Digital Quantum Simulation for Spectroscopy of Schwinger Model

TL;DR

This paper introduces a digital quantum simulation method using coherent imaging spectroscopy to compute energy spectra of quantum field theories, demonstrated on the Schwinger model, highlighting potential efficiency on future quantum computers.

Contribution

It presents a novel quantum algorithm for spectroscopy of quantum field theories and applies it to the Schwinger model, including practical simulation techniques and complexity analysis.

Findings

Successful application of the algorithm to the Schwinger model on a classical simulator.

Analysis of quench types and their effects on simulation results.

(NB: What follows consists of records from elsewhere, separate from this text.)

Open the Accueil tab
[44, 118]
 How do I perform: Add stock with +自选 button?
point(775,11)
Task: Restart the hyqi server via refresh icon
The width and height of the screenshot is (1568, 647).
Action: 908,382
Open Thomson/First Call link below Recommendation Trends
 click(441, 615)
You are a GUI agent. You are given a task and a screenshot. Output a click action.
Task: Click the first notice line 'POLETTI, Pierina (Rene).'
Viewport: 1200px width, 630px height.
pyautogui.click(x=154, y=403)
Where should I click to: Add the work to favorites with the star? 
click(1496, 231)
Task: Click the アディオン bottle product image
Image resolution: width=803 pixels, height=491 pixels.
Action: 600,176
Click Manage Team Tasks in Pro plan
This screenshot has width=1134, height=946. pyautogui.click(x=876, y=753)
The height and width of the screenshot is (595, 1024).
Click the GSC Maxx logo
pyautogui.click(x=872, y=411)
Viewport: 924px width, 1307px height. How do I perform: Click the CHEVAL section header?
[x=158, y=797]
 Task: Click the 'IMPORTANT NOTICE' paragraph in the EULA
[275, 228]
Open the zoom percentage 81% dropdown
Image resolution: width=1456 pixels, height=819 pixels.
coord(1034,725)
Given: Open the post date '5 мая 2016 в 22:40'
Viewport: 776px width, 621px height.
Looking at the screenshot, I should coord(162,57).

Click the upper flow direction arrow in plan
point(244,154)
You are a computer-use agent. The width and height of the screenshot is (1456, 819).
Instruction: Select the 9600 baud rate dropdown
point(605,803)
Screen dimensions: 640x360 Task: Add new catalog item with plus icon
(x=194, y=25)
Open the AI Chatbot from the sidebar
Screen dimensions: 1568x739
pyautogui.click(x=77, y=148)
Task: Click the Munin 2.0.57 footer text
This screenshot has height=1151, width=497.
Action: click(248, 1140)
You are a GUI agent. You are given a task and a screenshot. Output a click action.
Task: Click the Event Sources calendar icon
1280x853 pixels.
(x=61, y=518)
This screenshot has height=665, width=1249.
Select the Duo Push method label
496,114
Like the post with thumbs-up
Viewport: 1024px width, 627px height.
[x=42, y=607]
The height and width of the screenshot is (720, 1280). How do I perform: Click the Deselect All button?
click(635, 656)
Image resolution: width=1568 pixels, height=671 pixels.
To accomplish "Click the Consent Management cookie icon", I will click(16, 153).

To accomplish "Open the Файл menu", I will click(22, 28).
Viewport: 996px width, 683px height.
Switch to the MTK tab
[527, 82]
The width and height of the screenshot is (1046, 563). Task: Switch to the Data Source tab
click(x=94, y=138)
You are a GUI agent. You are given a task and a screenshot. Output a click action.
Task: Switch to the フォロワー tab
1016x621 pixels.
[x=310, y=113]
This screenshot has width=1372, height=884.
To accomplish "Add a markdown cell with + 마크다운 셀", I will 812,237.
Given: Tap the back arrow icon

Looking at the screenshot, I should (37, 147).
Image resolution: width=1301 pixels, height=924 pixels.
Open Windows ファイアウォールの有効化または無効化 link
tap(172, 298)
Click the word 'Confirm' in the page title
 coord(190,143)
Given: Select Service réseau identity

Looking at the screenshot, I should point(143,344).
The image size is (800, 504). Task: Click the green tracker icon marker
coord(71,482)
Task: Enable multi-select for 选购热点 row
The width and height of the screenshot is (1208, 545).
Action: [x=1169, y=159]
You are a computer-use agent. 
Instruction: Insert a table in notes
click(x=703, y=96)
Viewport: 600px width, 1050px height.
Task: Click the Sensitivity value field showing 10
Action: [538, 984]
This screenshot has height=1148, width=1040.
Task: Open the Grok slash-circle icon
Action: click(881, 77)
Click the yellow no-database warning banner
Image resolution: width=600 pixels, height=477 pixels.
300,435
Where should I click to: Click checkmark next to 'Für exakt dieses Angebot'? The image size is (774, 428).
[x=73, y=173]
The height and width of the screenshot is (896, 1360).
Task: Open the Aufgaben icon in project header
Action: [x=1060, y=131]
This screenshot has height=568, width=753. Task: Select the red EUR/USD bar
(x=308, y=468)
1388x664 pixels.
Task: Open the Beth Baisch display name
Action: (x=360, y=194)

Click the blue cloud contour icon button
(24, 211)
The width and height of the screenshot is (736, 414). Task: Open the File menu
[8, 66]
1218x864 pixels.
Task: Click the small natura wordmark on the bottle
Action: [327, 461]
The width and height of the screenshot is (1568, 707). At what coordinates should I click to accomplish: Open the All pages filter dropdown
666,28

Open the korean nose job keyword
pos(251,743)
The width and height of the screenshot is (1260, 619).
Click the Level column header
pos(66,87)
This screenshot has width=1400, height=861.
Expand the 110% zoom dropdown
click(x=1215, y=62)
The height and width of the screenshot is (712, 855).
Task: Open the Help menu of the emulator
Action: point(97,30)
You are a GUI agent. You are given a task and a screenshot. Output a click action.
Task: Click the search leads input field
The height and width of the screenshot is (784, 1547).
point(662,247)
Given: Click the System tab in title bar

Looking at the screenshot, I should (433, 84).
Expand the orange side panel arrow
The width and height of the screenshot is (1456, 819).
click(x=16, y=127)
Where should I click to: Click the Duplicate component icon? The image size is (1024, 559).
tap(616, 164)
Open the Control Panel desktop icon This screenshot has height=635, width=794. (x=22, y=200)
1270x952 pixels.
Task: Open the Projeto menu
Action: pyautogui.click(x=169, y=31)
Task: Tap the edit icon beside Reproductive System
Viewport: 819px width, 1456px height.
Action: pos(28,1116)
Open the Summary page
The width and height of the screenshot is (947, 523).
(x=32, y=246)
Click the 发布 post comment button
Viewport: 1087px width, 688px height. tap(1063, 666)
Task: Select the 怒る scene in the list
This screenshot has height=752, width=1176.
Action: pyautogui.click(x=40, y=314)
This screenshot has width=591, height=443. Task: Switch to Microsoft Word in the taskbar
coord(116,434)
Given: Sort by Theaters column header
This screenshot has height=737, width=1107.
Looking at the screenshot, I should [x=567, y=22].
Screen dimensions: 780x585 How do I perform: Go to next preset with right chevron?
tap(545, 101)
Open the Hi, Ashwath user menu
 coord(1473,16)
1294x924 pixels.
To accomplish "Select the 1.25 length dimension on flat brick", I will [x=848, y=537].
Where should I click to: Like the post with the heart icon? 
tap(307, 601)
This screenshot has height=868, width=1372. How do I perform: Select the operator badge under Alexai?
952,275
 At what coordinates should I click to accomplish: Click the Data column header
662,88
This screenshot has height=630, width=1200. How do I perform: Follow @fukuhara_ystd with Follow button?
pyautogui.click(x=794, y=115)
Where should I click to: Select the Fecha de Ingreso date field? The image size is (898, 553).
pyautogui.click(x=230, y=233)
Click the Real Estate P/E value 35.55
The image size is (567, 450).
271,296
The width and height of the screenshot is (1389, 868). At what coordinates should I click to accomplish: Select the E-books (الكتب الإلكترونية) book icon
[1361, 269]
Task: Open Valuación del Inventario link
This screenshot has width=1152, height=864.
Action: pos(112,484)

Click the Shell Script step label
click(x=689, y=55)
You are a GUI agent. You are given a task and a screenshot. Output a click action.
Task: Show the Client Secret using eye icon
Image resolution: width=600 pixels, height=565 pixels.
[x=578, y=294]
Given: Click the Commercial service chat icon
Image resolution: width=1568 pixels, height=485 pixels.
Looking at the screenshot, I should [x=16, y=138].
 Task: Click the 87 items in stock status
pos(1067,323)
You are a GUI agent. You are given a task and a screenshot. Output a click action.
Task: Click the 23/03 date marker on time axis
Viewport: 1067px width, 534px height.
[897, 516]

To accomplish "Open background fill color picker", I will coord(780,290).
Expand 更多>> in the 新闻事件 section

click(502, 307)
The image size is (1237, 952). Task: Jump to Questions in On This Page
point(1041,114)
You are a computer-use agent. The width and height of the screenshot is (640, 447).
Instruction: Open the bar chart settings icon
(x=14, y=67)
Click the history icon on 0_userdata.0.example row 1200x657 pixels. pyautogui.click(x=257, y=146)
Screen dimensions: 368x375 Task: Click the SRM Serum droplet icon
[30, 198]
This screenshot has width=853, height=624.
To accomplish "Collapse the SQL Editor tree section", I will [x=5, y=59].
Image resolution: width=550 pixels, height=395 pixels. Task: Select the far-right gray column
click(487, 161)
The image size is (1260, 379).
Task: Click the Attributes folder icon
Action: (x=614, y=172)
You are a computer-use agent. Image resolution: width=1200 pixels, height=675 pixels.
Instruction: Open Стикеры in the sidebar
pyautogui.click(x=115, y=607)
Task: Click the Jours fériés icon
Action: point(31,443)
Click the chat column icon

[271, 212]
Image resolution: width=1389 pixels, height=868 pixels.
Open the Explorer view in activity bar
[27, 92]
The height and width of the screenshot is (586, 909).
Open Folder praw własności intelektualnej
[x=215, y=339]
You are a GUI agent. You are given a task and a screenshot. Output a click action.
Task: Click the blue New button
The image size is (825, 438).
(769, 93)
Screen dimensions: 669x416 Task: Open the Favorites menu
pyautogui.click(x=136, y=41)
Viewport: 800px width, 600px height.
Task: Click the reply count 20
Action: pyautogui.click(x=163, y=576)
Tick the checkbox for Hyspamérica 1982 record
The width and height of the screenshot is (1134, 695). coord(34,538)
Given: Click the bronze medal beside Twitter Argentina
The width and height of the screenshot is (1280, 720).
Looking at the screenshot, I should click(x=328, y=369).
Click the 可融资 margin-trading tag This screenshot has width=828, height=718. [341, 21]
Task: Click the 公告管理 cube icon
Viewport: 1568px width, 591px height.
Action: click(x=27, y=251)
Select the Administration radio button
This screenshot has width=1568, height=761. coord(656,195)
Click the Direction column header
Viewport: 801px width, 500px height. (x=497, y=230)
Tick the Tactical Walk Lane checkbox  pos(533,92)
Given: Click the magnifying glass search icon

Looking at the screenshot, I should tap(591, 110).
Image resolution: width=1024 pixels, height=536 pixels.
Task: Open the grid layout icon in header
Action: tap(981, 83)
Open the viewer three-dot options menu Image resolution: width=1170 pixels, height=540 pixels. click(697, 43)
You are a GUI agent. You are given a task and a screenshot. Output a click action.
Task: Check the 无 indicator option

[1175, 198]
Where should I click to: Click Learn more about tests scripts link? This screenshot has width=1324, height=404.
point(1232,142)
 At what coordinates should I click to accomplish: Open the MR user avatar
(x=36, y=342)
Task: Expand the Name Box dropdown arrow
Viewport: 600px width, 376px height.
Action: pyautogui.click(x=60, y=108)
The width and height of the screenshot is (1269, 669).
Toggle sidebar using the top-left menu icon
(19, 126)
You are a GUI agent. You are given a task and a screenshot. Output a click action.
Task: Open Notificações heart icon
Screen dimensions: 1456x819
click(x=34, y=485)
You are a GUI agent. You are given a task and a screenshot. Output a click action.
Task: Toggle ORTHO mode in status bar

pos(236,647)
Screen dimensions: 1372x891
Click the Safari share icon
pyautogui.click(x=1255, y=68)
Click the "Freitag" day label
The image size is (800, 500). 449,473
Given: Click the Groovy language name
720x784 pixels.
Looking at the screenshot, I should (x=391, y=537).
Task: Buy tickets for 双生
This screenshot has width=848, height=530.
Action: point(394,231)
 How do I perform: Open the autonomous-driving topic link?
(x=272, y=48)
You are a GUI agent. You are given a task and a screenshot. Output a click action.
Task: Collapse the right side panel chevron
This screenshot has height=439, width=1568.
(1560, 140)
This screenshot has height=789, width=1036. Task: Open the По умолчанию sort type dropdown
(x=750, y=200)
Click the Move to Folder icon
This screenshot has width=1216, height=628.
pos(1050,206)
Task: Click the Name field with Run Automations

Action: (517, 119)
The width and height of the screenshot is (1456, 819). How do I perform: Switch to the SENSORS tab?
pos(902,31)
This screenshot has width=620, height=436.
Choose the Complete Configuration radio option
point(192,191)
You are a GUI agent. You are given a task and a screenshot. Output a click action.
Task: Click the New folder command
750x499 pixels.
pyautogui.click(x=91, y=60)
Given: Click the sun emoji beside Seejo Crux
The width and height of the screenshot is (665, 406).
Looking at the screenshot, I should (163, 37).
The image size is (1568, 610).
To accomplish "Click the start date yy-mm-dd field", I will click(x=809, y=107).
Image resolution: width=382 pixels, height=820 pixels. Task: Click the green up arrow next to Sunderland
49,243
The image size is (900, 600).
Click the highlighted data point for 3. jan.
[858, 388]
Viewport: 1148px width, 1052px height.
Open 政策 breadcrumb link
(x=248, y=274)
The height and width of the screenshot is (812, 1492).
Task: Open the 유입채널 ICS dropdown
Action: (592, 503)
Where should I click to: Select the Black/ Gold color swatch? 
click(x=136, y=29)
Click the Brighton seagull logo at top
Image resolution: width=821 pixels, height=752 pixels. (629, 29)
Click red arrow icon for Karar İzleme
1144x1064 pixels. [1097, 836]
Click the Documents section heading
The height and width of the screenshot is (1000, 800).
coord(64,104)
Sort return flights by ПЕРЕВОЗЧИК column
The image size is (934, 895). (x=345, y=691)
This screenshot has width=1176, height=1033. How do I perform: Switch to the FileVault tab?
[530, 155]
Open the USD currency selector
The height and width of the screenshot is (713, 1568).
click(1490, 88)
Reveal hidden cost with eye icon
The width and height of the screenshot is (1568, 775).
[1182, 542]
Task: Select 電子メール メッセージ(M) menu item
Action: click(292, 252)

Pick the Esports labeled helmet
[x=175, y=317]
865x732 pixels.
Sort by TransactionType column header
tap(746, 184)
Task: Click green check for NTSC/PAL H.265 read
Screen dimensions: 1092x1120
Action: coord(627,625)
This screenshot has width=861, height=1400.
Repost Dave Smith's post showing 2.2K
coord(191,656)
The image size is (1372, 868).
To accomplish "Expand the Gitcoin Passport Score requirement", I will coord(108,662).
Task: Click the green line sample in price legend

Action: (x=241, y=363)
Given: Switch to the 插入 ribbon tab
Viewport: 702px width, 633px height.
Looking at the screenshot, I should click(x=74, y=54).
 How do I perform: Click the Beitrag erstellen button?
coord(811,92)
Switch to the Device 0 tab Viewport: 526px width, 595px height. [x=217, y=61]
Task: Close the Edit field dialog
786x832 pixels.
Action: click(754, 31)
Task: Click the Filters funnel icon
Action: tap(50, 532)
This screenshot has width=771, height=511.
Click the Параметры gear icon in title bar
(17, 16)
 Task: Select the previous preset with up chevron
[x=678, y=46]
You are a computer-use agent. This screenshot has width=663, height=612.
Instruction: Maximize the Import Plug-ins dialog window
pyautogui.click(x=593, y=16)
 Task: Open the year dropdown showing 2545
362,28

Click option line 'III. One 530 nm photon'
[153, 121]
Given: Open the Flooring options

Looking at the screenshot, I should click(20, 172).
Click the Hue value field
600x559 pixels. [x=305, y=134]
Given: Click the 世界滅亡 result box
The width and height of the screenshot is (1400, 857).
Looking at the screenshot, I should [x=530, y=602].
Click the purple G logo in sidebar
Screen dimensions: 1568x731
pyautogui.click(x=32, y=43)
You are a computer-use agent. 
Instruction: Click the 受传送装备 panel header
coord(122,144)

Estimation of the method's efficiency for fault-tolerant quantum computers.

Abstract

This note discusses a method for computing the energy spectra of quantum field theory utilizing digital quantum simulation. A quantum algorithm, called coherent imaging spectroscopy, quenches the vacuum with a time-oscillating perturbation and then reads off the excited energy levels from the loss in the vacuum-to-vacuum probability following the quench. As a practical demonstration, we apply this algorithm to the (1+1)-dimensional quantum electrodynamics with a topological term known as the Schwinger model, where the conventional Monte Carlo approach is practically inaccessible. In particular, on a classical simulator, we prepare the vacuum of the Schwinger model on a lattice by adiabatic state preparation and then apply various types of quenches to the approximate vacuum through Suzuki-Trotter time evolution. We discuss the dependence of the simulation results on the specific types of quenches and introduce various consistency checks, including the exact diagonalization and the continuum limit extrapolation. The estimation of the computational complexity required to obtain physically reasonable results implies that the method is likely efficient in the coming era of early fault-tolerant quantum computers.